One centimeter had become twenty centimeters of snow overnight. I felt no disappointment. I was lucky. Those five people who were missing, was someone even looking for them? No helicopter could fly in this weather. As for us: we could neither proceed nor walk down. We sat around the table again with the Chinese. This time without the heater. There was tension in the room. I read a book and drank hot chocolate to warm myself up.

Fortunately only a few hours later the snowfall decreased. We seized our chance and started a fast descend. Dhan and I jumped through the fresh snow and surpassed people who were walking very carefully. Only once I fell on the slippery path. “Also avalanche danger zone”, Dhan commented worriedly, pointing at the open areas in between the trees up the mountain slope. I started to recognize them now and realized the danger. He wanted us to get out of here as soon as possible. The snow now reached lower altitudes than the day before. Many hours passed before the snow turned to rain. Not taking many breaks, we continued hiking down in the rain all day. Finally we reach the first perceived safe town of Chomrong.

We booked into a guest house to find more trekkers there who’d stranded in Chomrong on their way up or down. Dhan estimated it wouldn’t be possible to hike up for the next three weeks. On our second day in Chomrong the sky cleared up and three helicopers flew in. They managed to rescue the people who’d been stuck in the base camps. Some people were dropped off in Chomrong, others were taken to hospitals in Pokhara and Kathmandu. We learned that the path on which we’d walked down only two days before, had been hit by a few avalanches as well and was no longer accessible. Five people had died in the avalanches. One other person had died from high altitude sickness when she’d reached base camp.

Because the rain had stopped, we decided to pack our wet bags and descended for another eight hours, leaving the sound of helicopters far behind us. Dhan pointed out the difference in rescue operations for tourists and local people. For a tourist a helicopter rescue would always be arranged and is often covered by insurance. But the Nepalese guides, sherpas and inhabitants of the mountain villages had no way of affording a helicopter rescue when being hit by an avalanche or getting stuck because of one. Neighboring towns first had to collect money in order to send a search helicopter. The risk that the Nepalese took in the Himalayas was of a different level than my own. I had not been quite aware of that.

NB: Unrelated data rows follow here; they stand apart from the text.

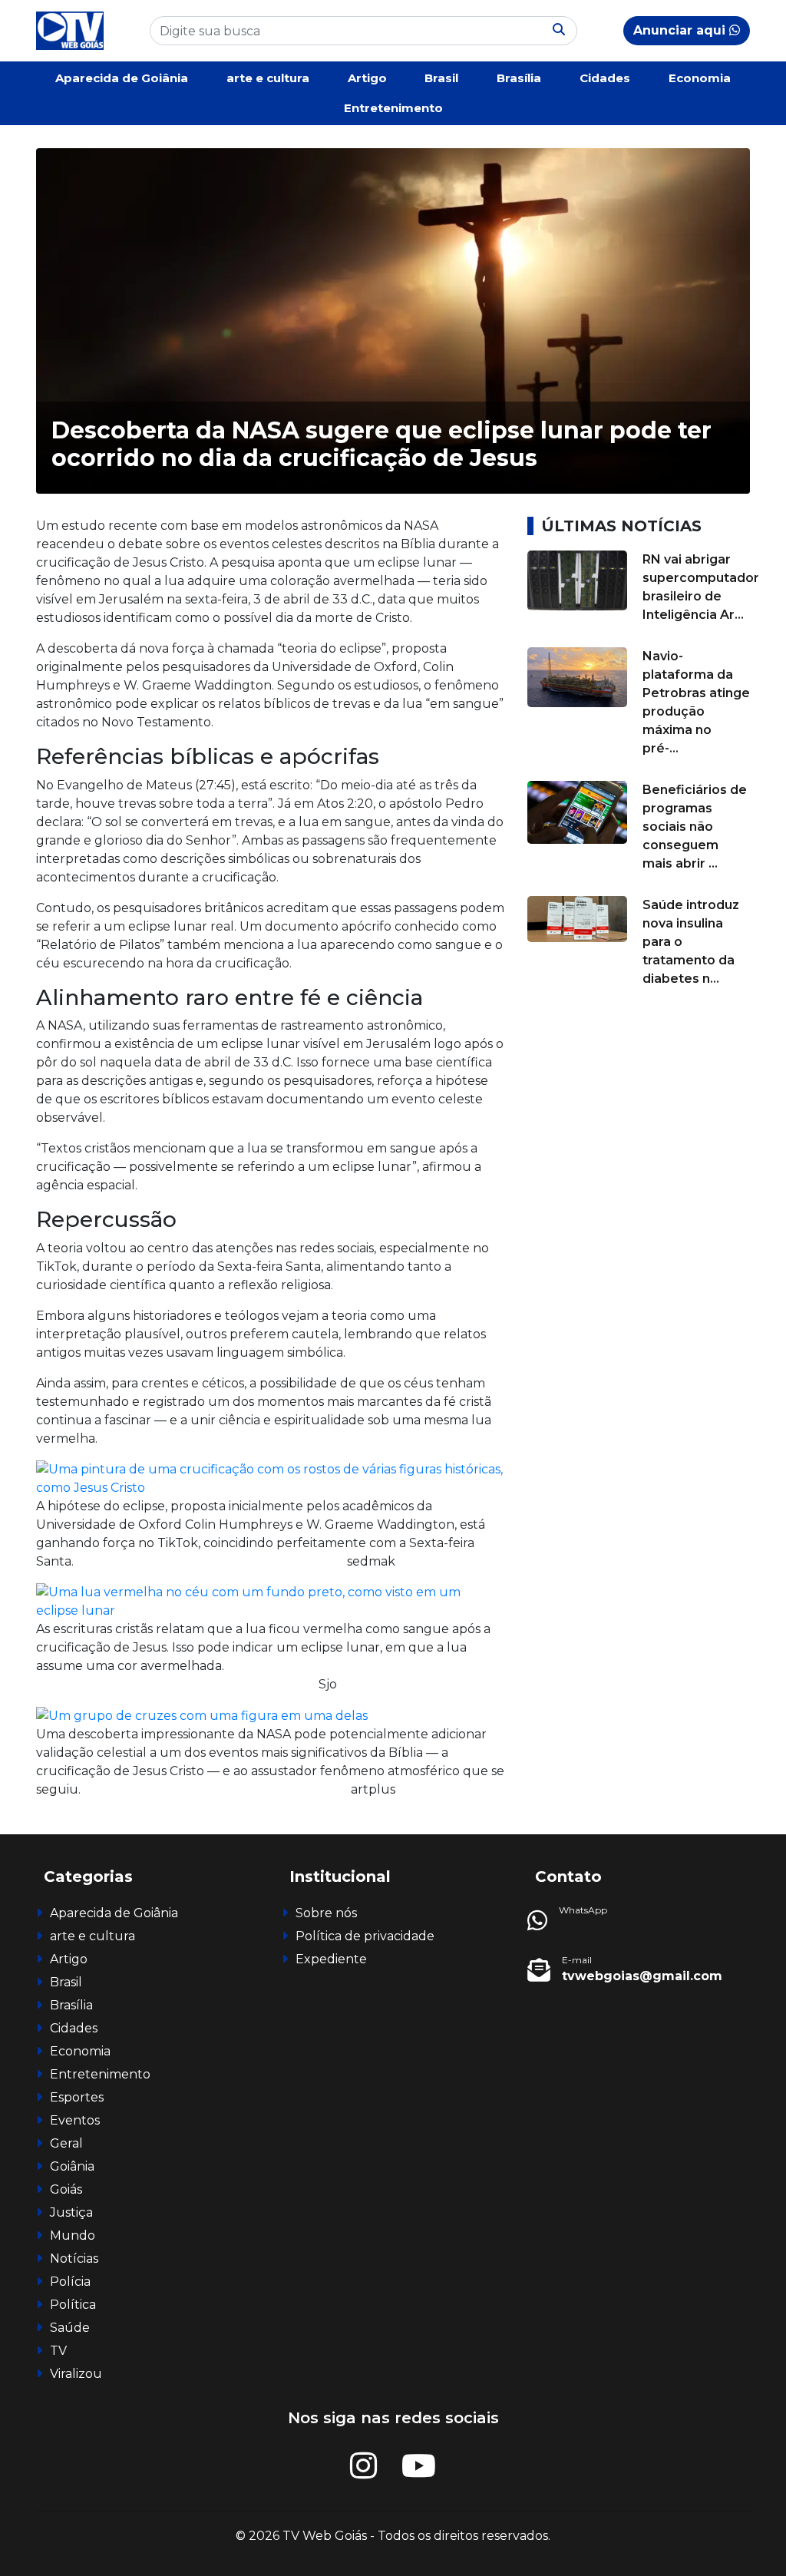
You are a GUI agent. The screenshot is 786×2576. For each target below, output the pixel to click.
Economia (700, 78)
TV (58, 2350)
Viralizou (76, 2373)
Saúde (70, 2327)
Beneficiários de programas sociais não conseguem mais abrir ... (694, 826)
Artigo (367, 78)
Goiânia (72, 2166)
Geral (66, 2143)
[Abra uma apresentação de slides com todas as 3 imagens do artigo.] (270, 1477)
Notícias (74, 2258)
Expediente (331, 1959)
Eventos (75, 2120)
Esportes (77, 2097)
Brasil (441, 78)
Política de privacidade (365, 1936)
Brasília (519, 78)
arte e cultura (267, 78)
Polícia (70, 2281)
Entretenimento (393, 108)
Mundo (72, 2235)
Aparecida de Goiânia (121, 78)
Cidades (605, 78)
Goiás (66, 2189)
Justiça (71, 2212)
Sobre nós (326, 1913)
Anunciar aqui (681, 30)
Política (73, 2304)
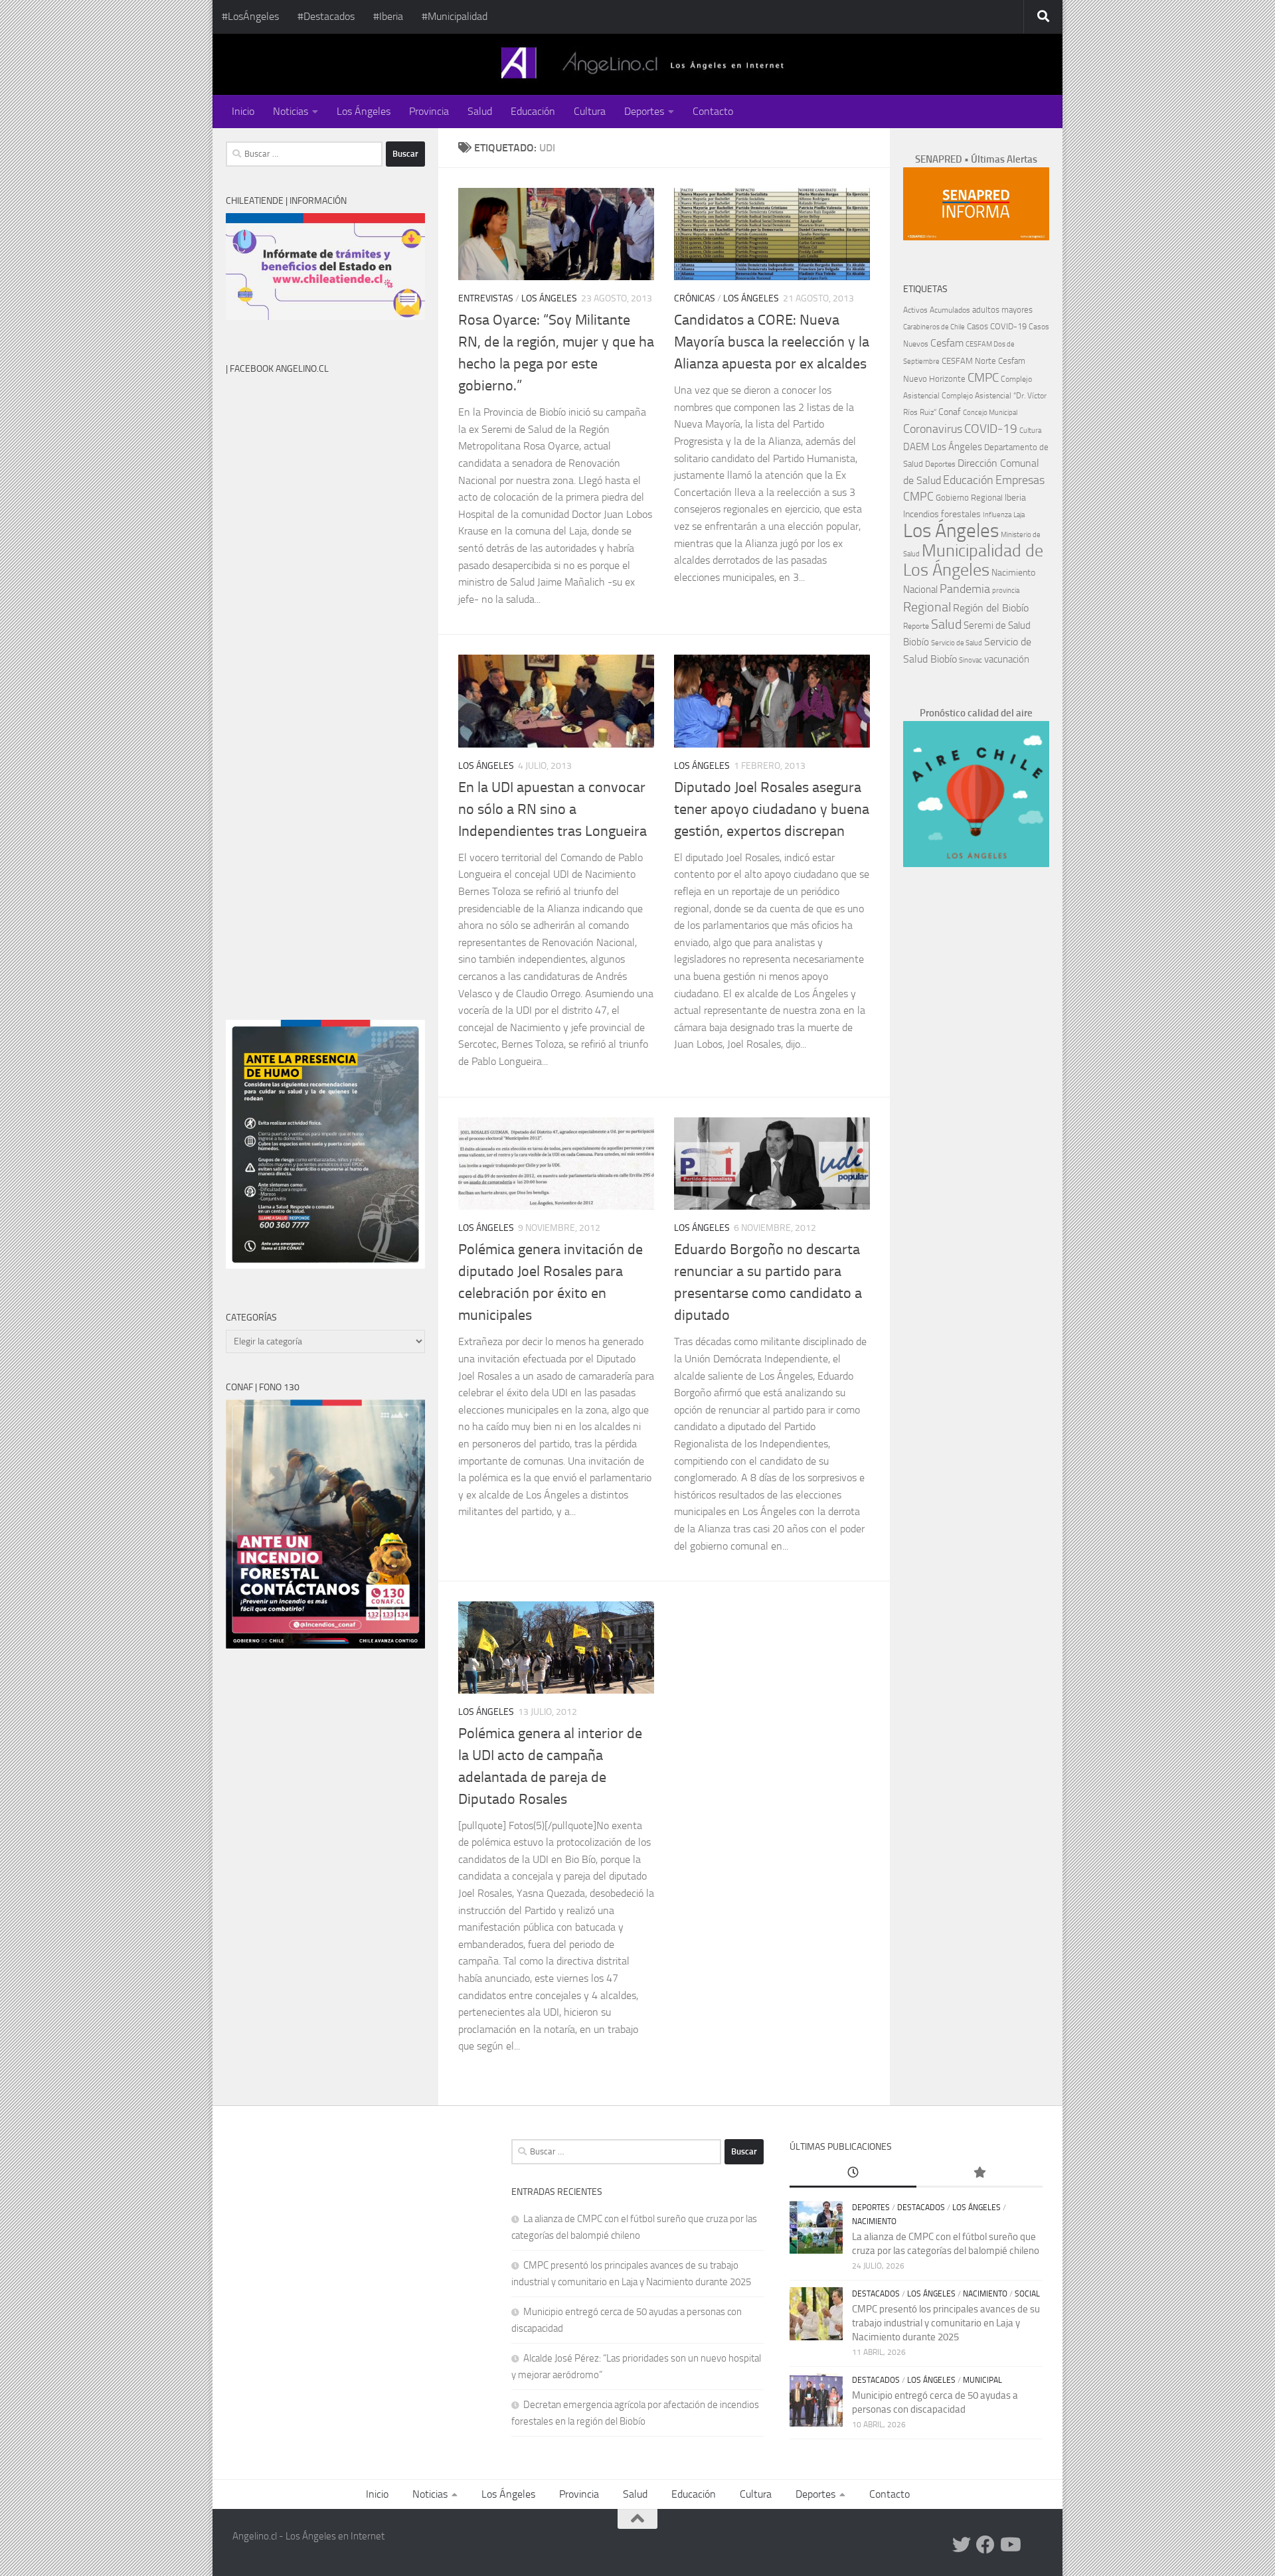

Trekking in the Himalayas was one of the most beautiful experiences of my life. Yet I learned how ill prepared we can enter some areas as a tourist. We don’t realize how little we know about potential hazards in an area unfamiliar to us. This was no the last time that I would learn this lesson in Nepal. Increased tourism makes more places easily accessible, which brings both new chances and risks for tourists and local people. It is important to be aware of this while enjoying the many benefits.